++++ Data to process
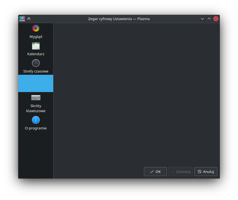Click the keyboard icon for Skróty klawiszowe
This screenshot has width=238, height=200.
coord(36,98)
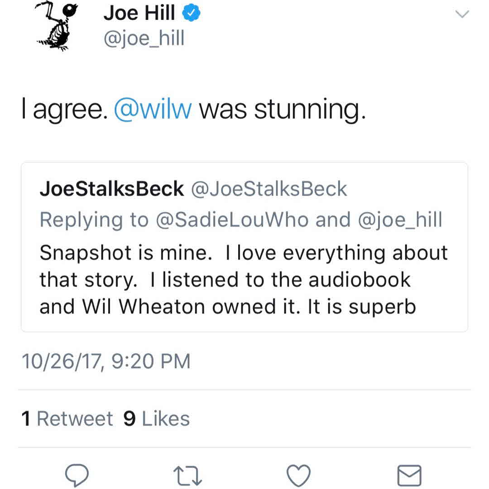Image resolution: width=489 pixels, height=489 pixels.
Task: Click the Joe Hill display name
Action: pos(139,14)
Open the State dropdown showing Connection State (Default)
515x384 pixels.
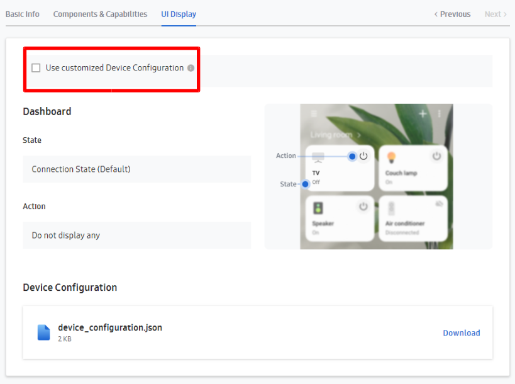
++++++++
From the line containing "Open the State" through the last line of the records, both included, output those lines exactly and nothing else; skip the pictures.

Open the State dropdown showing Connection State (Default)
515x384 pixels.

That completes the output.